| REQUIRED ACTION |
For every entry, output the exact wording.
+--
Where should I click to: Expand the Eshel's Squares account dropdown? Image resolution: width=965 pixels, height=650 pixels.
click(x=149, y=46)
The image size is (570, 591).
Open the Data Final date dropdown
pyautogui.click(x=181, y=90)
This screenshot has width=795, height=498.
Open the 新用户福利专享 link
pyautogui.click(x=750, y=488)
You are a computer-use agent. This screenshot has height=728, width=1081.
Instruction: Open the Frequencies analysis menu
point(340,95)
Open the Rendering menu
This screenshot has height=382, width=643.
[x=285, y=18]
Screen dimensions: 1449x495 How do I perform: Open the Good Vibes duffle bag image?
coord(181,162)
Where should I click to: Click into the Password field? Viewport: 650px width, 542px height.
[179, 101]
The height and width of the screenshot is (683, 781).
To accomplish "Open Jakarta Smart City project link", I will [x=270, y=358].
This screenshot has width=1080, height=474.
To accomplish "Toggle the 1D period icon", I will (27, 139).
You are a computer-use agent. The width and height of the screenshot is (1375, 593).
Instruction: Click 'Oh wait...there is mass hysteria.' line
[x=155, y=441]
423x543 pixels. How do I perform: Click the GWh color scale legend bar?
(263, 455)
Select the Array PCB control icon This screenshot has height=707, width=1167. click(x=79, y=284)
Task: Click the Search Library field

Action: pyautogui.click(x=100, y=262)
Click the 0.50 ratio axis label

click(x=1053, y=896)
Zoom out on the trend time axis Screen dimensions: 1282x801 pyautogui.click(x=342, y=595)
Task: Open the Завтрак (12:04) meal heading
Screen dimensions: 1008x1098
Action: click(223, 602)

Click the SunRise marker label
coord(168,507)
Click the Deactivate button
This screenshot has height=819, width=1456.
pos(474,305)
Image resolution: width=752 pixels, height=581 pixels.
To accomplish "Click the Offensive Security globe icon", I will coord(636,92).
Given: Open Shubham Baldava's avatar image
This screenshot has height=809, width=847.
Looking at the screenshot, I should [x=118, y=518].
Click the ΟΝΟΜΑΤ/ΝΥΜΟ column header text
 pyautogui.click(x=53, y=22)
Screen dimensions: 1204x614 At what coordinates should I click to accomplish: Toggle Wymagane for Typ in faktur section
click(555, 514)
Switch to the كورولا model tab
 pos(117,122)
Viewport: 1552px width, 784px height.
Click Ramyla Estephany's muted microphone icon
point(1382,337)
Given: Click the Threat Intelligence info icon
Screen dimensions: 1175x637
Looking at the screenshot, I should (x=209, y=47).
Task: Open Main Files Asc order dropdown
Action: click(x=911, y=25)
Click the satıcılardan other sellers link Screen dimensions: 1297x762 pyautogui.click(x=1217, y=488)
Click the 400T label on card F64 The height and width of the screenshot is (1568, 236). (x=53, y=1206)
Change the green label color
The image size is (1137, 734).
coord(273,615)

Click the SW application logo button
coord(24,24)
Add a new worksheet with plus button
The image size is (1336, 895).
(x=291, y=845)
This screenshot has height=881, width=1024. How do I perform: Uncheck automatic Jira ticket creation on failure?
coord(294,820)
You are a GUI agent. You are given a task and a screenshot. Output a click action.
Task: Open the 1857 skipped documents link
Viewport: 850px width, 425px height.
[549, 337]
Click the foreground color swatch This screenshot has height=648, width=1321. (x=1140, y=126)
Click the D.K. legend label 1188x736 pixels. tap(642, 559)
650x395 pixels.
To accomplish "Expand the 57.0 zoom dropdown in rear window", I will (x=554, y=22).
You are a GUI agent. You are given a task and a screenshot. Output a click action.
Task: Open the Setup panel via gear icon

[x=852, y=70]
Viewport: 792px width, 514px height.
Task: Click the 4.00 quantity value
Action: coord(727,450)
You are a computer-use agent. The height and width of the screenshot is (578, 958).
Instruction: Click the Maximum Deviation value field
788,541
+--
| TASK RESPONSE |
Where should I click to: Expand the Eshel's Squares account dropdown? Image resolution: width=965 pixels, height=650 pixels.
click(x=149, y=46)
The image size is (570, 591).
Open the Data Final date dropdown
pyautogui.click(x=181, y=90)
This screenshot has width=795, height=498.
Open the 新用户福利专享 link
pyautogui.click(x=750, y=488)
You are a computer-use agent. This screenshot has height=728, width=1081.
Instruction: Open the Frequencies analysis menu
point(340,95)
Open the Rendering menu
This screenshot has height=382, width=643.
[x=285, y=18]
Screen dimensions: 1449x495 How do I perform: Open the Good Vibes duffle bag image?
coord(181,162)
Where should I click to: Click into the Password field? Viewport: 650px width, 542px height.
[179, 101]
The height and width of the screenshot is (683, 781).
To accomplish "Open Jakarta Smart City project link", I will [x=270, y=358].
This screenshot has width=1080, height=474.
To accomplish "Toggle the 1D period icon", I will (27, 139).
You are a computer-use agent. The width and height of the screenshot is (1375, 593).
Instruction: Click 'Oh wait...there is mass hysteria.' line
[x=155, y=441]
423x543 pixels. How do I perform: Click the GWh color scale legend bar?
(263, 455)
Select the Array PCB control icon This screenshot has height=707, width=1167. click(x=79, y=284)
Task: Click the Search Library field

Action: pyautogui.click(x=100, y=262)
Click the 0.50 ratio axis label

click(x=1053, y=896)
Zoom out on the trend time axis Screen dimensions: 1282x801 pyautogui.click(x=342, y=595)
Task: Open the Завтрак (12:04) meal heading
Screen dimensions: 1008x1098
Action: click(223, 602)

Click the SunRise marker label
coord(168,507)
Click the Deactivate button
This screenshot has height=819, width=1456.
pos(474,305)
Image resolution: width=752 pixels, height=581 pixels.
To accomplish "Click the Offensive Security globe icon", I will coord(636,92).
Given: Open Shubham Baldava's avatar image
This screenshot has height=809, width=847.
Looking at the screenshot, I should [x=118, y=518].
Click the ΟΝΟΜΑΤ/ΝΥΜΟ column header text
 pyautogui.click(x=53, y=22)
Screen dimensions: 1204x614 At what coordinates should I click to accomplish: Toggle Wymagane for Typ in faktur section
click(555, 514)
Switch to the كورولا model tab
 pos(117,122)
Viewport: 1552px width, 784px height.
Click Ramyla Estephany's muted microphone icon
point(1382,337)
Given: Click the Threat Intelligence info icon
Screen dimensions: 1175x637
Looking at the screenshot, I should (x=209, y=47).
Task: Open Main Files Asc order dropdown
Action: click(x=911, y=25)
Click the satıcılardan other sellers link Screen dimensions: 1297x762 pyautogui.click(x=1217, y=488)
Click the 400T label on card F64 The height and width of the screenshot is (1568, 236). (x=53, y=1206)
Change the green label color
The image size is (1137, 734).
coord(273,615)

Click the SW application logo button
coord(24,24)
Add a new worksheet with plus button
The image size is (1336, 895).
(x=291, y=845)
This screenshot has height=881, width=1024. How do I perform: Uncheck automatic Jira ticket creation on failure?
coord(294,820)
You are a GUI agent. You are given a task and a screenshot. Output a click action.
Task: Open the 1857 skipped documents link
Viewport: 850px width, 425px height.
[549, 337]
Click the foreground color swatch This screenshot has height=648, width=1321. (x=1140, y=126)
Click the D.K. legend label 1188x736 pixels. tap(642, 559)
650x395 pixels.
To accomplish "Expand the 57.0 zoom dropdown in rear window", I will (x=554, y=22).
You are a GUI agent. You are given a task and a screenshot. Output a click action.
Task: Open the Setup panel via gear icon

[x=852, y=70]
Viewport: 792px width, 514px height.
Task: Click the 4.00 quantity value
Action: coord(727,450)
You are a computer-use agent. The height and width of the screenshot is (578, 958).
Instruction: Click the Maximum Deviation value field
788,541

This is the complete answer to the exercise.